§ Set problem
Rewrite the rows below, replacing every occurrence of "Identify the location of" with "Find the position of" and leaving everything else unchanged.
* Start Records for processing *
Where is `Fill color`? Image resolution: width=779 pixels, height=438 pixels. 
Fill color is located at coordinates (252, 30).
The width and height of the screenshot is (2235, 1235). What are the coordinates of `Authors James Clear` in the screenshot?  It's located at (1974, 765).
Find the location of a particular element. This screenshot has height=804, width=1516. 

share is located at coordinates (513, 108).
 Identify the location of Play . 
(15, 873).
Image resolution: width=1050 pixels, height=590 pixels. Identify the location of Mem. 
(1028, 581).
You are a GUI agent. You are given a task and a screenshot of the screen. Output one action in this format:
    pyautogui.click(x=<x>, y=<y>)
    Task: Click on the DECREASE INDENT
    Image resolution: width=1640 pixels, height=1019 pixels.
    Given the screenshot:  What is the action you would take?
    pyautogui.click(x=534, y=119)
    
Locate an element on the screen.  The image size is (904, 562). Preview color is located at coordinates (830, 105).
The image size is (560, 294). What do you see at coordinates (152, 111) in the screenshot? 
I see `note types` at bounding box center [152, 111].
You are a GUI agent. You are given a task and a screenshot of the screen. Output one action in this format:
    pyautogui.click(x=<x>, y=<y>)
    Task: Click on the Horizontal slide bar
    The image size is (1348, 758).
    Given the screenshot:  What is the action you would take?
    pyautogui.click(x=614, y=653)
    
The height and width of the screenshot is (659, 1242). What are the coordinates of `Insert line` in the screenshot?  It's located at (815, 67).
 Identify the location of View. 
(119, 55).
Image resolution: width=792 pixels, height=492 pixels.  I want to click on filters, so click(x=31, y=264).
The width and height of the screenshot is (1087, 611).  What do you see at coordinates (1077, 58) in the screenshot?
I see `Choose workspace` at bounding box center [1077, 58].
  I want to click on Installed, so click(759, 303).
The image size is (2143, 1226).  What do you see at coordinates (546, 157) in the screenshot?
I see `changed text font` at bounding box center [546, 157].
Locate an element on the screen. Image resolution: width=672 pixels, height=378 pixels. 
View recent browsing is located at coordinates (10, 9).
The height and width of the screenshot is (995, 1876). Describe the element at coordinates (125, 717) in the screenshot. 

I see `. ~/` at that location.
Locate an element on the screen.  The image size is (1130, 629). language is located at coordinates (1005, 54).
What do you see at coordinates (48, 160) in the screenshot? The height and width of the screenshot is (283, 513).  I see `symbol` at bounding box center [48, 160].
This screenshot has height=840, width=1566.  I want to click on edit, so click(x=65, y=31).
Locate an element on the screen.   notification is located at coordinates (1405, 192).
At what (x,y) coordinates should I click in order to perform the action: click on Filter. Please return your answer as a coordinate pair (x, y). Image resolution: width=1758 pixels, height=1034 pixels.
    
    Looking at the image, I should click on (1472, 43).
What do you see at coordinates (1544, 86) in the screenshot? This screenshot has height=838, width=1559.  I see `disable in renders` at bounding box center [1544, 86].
* End Records for processing *
§ Result of this exercise
Where is `Fill color`? Image resolution: width=779 pixels, height=438 pixels. 
Fill color is located at coordinates (252, 30).
The width and height of the screenshot is (2235, 1235). What are the coordinates of `Authors James Clear` in the screenshot?  It's located at (1974, 765).
Find the location of a particular element. This screenshot has height=804, width=1516. 

share is located at coordinates (513, 108).
 Find the position of Play . 
(15, 873).
Image resolution: width=1050 pixels, height=590 pixels. Find the position of Mem. 
(1028, 581).
You are a GUI agent. You are given a task and a screenshot of the screen. Output one action in this format:
    pyautogui.click(x=<x>, y=<y>)
    Task: Click on the DECREASE INDENT
    Image resolution: width=1640 pixels, height=1019 pixels.
    Given the screenshot:  What is the action you would take?
    pyautogui.click(x=534, y=119)
    
Locate an element on the screen.  The image size is (904, 562). Preview color is located at coordinates (830, 105).
The image size is (560, 294). What do you see at coordinates (152, 111) in the screenshot? 
I see `note types` at bounding box center [152, 111].
You are a GUI agent. You are given a task and a screenshot of the screen. Output one action in this format:
    pyautogui.click(x=<x>, y=<y>)
    Task: Click on the Horizontal slide bar
    The image size is (1348, 758).
    Given the screenshot:  What is the action you would take?
    pyautogui.click(x=614, y=653)
    
The height and width of the screenshot is (659, 1242). What are the coordinates of `Insert line` in the screenshot?  It's located at (815, 67).
 Find the position of View. 
(119, 55).
Image resolution: width=792 pixels, height=492 pixels.  I want to click on filters, so click(x=31, y=264).
The width and height of the screenshot is (1087, 611).  What do you see at coordinates (1077, 58) in the screenshot?
I see `Choose workspace` at bounding box center [1077, 58].
  I want to click on Installed, so click(759, 303).
The image size is (2143, 1226).  What do you see at coordinates (546, 157) in the screenshot?
I see `changed text font` at bounding box center [546, 157].
Locate an element on the screen. Image resolution: width=672 pixels, height=378 pixels. 
View recent browsing is located at coordinates (10, 9).
The height and width of the screenshot is (995, 1876). Describe the element at coordinates (125, 717) in the screenshot. 

I see `. ~/` at that location.
Locate an element on the screen.  The image size is (1130, 629). language is located at coordinates (1005, 54).
What do you see at coordinates (48, 160) in the screenshot? The height and width of the screenshot is (283, 513).  I see `symbol` at bounding box center [48, 160].
This screenshot has height=840, width=1566.  I want to click on edit, so click(x=65, y=31).
Locate an element on the screen.   notification is located at coordinates (1405, 192).
At what (x,y) coordinates should I click in order to perform the action: click on Filter. Please return your answer as a coordinate pair (x, y). Image resolution: width=1758 pixels, height=1034 pixels.
    
    Looking at the image, I should click on (1472, 43).
What do you see at coordinates (1544, 86) in the screenshot? This screenshot has height=838, width=1559.  I see `disable in renders` at bounding box center [1544, 86].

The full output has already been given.